For the records below, tally the lines that contain "Enable" and give only that number.

** Data to use follows **

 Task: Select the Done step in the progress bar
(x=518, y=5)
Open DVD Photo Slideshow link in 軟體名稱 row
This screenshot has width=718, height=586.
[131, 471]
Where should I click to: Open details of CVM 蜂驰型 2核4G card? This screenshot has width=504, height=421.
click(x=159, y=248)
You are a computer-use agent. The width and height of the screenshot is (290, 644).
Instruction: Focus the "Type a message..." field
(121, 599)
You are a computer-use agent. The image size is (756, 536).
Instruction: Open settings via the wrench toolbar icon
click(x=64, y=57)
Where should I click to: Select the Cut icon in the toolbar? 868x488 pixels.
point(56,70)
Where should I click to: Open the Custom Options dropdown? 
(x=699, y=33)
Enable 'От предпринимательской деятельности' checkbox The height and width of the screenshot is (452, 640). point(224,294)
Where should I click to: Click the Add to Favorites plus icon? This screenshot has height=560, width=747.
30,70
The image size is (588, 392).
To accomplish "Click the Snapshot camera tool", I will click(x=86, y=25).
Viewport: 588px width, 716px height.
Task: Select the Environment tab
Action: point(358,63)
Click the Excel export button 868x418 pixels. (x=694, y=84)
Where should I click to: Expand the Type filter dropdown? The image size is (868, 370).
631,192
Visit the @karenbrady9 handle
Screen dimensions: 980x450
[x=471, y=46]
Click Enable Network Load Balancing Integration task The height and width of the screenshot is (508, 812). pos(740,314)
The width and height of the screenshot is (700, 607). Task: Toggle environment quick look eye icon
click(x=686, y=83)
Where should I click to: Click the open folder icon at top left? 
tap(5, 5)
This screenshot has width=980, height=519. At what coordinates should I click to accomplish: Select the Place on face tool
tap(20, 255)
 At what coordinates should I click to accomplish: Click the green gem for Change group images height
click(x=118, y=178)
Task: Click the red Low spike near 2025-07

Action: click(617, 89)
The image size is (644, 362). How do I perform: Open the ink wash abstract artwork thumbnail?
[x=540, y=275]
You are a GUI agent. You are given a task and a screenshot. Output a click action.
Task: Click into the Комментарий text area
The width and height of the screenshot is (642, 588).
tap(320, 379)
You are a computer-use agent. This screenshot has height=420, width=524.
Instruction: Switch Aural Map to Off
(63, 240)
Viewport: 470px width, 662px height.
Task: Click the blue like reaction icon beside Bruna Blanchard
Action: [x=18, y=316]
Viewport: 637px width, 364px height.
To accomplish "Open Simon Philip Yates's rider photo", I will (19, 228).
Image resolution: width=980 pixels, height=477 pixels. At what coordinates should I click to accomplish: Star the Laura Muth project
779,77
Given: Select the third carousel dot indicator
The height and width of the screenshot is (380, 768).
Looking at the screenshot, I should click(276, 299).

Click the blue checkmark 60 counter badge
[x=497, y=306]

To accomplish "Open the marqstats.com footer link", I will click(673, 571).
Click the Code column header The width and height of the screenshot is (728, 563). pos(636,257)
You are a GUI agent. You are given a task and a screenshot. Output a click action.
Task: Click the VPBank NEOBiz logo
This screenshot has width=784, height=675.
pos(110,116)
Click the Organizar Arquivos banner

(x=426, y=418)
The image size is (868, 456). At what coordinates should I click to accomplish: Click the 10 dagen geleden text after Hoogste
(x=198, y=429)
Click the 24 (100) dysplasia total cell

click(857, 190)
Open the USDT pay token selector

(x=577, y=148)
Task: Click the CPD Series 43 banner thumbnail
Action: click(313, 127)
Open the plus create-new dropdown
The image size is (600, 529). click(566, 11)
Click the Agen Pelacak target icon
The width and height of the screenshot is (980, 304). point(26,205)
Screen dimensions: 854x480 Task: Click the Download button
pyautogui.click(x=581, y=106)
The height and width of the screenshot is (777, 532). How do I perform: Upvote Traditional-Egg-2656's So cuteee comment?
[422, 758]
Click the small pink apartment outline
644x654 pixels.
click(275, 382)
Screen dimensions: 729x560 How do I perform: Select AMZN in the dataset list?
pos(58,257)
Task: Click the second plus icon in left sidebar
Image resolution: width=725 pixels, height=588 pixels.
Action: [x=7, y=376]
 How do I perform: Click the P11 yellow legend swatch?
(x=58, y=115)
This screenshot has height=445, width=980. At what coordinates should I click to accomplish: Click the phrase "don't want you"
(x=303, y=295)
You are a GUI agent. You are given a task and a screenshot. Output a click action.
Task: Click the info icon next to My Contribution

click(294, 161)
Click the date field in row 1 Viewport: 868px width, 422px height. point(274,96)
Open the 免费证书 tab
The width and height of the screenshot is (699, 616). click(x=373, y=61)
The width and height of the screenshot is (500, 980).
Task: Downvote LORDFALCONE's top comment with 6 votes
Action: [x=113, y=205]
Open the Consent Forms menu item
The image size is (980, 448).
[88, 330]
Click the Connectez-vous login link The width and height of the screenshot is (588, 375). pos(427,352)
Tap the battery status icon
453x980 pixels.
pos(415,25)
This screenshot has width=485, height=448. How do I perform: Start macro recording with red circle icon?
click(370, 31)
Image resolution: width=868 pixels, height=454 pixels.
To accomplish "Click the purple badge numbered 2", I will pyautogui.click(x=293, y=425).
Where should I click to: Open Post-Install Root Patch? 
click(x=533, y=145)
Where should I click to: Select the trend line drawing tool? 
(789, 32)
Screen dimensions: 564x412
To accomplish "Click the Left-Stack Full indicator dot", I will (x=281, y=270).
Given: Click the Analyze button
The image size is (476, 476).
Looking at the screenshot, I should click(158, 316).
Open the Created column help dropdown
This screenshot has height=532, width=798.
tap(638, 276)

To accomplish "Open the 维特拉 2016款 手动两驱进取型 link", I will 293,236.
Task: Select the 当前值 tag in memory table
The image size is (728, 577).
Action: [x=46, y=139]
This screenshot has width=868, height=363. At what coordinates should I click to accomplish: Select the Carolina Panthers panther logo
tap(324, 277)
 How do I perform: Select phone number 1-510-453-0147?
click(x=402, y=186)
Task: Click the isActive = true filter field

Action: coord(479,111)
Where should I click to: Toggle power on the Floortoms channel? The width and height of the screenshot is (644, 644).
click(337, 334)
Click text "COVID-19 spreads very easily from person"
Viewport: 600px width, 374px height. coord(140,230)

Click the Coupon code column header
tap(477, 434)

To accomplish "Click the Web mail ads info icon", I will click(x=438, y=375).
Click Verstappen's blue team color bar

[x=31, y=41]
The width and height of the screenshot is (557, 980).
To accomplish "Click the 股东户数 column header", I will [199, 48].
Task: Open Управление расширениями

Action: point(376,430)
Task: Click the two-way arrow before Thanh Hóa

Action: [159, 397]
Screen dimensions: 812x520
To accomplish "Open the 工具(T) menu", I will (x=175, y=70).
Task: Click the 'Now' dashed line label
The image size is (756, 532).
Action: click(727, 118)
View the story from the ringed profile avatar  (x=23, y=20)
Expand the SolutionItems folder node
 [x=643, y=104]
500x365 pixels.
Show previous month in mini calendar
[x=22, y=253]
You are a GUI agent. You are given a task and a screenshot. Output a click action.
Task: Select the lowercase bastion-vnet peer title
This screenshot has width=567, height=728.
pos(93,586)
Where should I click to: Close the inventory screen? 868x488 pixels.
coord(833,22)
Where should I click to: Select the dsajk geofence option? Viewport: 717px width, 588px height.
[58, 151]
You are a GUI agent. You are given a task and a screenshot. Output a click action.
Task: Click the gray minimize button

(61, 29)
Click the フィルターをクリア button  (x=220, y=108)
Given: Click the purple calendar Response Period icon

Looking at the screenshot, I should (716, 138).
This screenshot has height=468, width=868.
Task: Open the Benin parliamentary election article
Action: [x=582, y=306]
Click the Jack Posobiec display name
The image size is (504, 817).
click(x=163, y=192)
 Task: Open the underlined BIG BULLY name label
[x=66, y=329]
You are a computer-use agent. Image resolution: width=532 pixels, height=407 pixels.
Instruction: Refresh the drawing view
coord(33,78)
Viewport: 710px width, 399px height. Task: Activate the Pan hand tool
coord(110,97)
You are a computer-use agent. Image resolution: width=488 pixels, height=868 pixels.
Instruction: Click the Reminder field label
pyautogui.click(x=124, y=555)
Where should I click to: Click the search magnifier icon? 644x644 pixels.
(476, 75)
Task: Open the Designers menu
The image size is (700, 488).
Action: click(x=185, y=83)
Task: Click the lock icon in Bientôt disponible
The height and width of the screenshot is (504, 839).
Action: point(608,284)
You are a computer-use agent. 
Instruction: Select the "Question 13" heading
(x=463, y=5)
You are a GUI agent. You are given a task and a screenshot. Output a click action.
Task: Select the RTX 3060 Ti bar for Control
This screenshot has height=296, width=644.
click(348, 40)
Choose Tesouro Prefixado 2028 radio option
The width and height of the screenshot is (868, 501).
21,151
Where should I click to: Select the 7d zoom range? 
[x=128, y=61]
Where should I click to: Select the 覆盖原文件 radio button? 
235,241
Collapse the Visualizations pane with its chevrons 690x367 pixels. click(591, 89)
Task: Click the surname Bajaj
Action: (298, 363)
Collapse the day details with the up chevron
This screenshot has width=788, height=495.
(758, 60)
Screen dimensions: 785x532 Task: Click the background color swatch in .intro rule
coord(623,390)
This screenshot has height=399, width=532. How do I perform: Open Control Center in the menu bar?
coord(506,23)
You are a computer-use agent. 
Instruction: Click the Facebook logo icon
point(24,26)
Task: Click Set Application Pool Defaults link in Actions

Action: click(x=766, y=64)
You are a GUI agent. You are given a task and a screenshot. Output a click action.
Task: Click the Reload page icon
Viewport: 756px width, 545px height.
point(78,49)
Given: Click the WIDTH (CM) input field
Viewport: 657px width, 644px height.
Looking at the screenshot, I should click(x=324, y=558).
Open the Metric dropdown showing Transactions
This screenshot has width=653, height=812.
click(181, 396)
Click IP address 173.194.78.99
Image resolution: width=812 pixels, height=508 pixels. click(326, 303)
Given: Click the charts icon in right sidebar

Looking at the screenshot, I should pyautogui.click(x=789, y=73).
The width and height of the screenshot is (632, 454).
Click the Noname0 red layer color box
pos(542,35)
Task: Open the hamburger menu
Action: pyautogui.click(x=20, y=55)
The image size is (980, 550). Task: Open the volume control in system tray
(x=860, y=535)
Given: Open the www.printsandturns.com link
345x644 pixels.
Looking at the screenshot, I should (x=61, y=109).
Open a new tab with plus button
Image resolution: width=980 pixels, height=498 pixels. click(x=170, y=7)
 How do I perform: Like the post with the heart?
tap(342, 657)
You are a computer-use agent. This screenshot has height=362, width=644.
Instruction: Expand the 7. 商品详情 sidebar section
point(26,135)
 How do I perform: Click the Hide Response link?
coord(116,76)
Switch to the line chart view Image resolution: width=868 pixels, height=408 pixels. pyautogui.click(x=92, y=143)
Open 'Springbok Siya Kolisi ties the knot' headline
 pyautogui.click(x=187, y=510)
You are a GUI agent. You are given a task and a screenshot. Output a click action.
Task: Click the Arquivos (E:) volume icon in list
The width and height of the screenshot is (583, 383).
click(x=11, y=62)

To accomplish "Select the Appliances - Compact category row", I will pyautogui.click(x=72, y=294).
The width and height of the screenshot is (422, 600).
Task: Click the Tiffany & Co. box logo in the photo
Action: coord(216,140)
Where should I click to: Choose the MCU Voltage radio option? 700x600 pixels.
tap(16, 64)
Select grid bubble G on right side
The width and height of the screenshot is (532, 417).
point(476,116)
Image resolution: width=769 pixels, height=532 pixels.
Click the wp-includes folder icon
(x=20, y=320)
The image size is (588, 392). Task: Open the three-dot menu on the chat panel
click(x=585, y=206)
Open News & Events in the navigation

** End of Data to use **

• **Exercise response**:
2